"""
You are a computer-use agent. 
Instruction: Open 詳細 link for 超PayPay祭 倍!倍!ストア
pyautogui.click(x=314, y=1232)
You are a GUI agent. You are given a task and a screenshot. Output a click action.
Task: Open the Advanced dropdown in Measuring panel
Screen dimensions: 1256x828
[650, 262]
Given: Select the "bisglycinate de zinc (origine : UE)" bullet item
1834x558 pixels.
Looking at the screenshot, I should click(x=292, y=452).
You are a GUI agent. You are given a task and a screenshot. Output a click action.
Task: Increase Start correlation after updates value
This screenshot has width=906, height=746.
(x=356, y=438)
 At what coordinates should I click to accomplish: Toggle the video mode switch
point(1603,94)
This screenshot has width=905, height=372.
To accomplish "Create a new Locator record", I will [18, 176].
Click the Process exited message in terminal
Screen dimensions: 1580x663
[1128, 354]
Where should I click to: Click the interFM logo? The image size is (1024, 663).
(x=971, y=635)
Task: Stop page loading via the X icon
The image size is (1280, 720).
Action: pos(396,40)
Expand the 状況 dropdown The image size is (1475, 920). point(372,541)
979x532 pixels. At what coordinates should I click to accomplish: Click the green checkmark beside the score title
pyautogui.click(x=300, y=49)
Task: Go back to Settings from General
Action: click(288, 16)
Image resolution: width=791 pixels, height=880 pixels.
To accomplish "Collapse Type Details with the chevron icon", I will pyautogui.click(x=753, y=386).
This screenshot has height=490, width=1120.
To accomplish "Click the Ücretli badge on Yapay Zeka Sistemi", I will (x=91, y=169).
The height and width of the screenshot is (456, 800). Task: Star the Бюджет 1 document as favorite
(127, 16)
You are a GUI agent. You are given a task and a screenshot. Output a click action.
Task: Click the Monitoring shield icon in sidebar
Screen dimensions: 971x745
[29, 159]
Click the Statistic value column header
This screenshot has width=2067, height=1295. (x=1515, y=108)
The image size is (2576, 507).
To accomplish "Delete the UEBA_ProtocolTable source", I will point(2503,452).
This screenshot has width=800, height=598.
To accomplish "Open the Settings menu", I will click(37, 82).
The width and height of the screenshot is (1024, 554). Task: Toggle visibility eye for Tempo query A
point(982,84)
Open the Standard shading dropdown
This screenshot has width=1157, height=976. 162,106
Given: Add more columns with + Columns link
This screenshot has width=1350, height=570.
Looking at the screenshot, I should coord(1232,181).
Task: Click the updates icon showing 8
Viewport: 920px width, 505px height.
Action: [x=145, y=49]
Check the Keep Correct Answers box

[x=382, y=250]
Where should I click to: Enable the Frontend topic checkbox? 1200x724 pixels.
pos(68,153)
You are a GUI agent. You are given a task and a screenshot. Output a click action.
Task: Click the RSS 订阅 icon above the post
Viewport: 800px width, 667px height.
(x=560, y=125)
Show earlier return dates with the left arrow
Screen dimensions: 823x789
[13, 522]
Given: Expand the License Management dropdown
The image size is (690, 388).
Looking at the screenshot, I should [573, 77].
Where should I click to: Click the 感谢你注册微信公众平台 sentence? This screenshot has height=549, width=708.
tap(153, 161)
"""
Line by line, reproduce the data exactly.

You are a computer-use agent. 
Instruction: Open 詳細 link for 超PayPay祭 倍!倍!ストア
pyautogui.click(x=314, y=1232)
You are a GUI agent. You are given a task and a screenshot. Output a click action.
Task: Open the Advanced dropdown in Measuring panel
Screen dimensions: 1256x828
[650, 262]
Given: Select the "bisglycinate de zinc (origine : UE)" bullet item
1834x558 pixels.
Looking at the screenshot, I should click(x=292, y=452).
You are a GUI agent. You are given a task and a screenshot. Output a click action.
Task: Increase Start correlation after updates value
This screenshot has width=906, height=746.
(x=356, y=438)
 At what coordinates should I click to accomplish: Toggle the video mode switch
point(1603,94)
This screenshot has width=905, height=372.
To accomplish "Create a new Locator record", I will [18, 176].
Click the Process exited message in terminal
Screen dimensions: 1580x663
[1128, 354]
Where should I click to: Click the interFM logo? The image size is (1024, 663).
(x=971, y=635)
Task: Stop page loading via the X icon
The image size is (1280, 720).
Action: pos(396,40)
Expand the 状況 dropdown The image size is (1475, 920). point(372,541)
979x532 pixels. At what coordinates should I click to accomplish: Click the green checkmark beside the score title
pyautogui.click(x=300, y=49)
Task: Go back to Settings from General
Action: click(288, 16)
Image resolution: width=791 pixels, height=880 pixels.
To accomplish "Collapse Type Details with the chevron icon", I will pyautogui.click(x=753, y=386).
This screenshot has height=490, width=1120.
To accomplish "Click the Ücretli badge on Yapay Zeka Sistemi", I will (x=91, y=169).
The height and width of the screenshot is (456, 800). Task: Star the Бюджет 1 document as favorite
(127, 16)
You are a GUI agent. You are given a task and a screenshot. Output a click action.
Task: Click the Monitoring shield icon in sidebar
Screen dimensions: 971x745
[29, 159]
Click the Statistic value column header
This screenshot has width=2067, height=1295. (x=1515, y=108)
The image size is (2576, 507).
To accomplish "Delete the UEBA_ProtocolTable source", I will point(2503,452).
This screenshot has width=800, height=598.
To accomplish "Open the Settings menu", I will click(37, 82).
The width and height of the screenshot is (1024, 554). Task: Toggle visibility eye for Tempo query A
point(982,84)
Open the Standard shading dropdown
This screenshot has width=1157, height=976. 162,106
Given: Add more columns with + Columns link
This screenshot has width=1350, height=570.
Looking at the screenshot, I should coord(1232,181).
Task: Click the updates icon showing 8
Viewport: 920px width, 505px height.
Action: [x=145, y=49]
Check the Keep Correct Answers box

[x=382, y=250]
Where should I click to: Enable the Frontend topic checkbox? 1200x724 pixels.
pos(68,153)
You are a GUI agent. You are given a task and a screenshot. Output a click action.
Task: Click the RSS 订阅 icon above the post
Viewport: 800px width, 667px height.
(x=560, y=125)
Show earlier return dates with the left arrow
Screen dimensions: 823x789
[13, 522]
Given: Expand the License Management dropdown
The image size is (690, 388).
Looking at the screenshot, I should [573, 77].
Where should I click to: Click the 感谢你注册微信公众平台 sentence? This screenshot has height=549, width=708.
tap(153, 161)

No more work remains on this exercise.